_PROMPT_
Write out every line of the records below word for word, but leave out the pictures.

(Records for finding displayed items)
◇ ◇ ◇

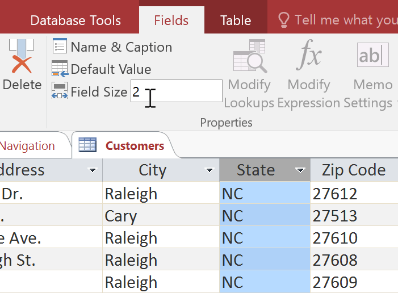Click the Delete field icon
The width and height of the screenshot is (398, 293).
point(22,58)
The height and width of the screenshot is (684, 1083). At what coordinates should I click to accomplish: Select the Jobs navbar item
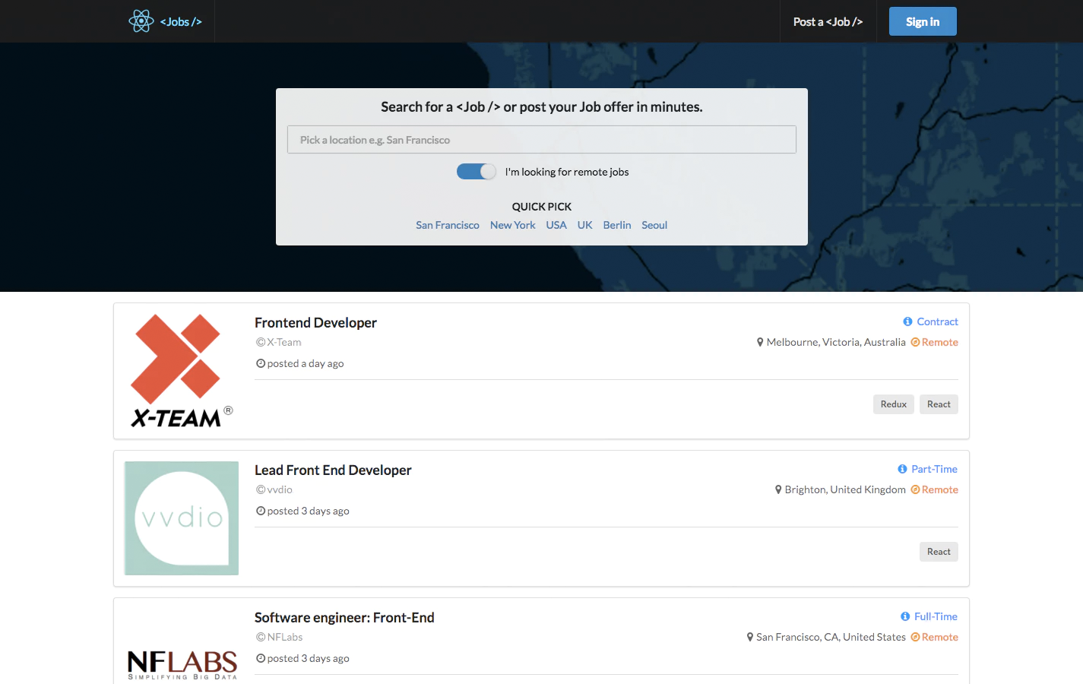pyautogui.click(x=181, y=21)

◇ ◇ ◇

_OUTPUT_
Click the Delete field icon
The width and height of the screenshot is (398, 293).
point(22,58)
The height and width of the screenshot is (684, 1083). At what coordinates should I click to accomplish: Select the Jobs navbar item
pyautogui.click(x=181, y=21)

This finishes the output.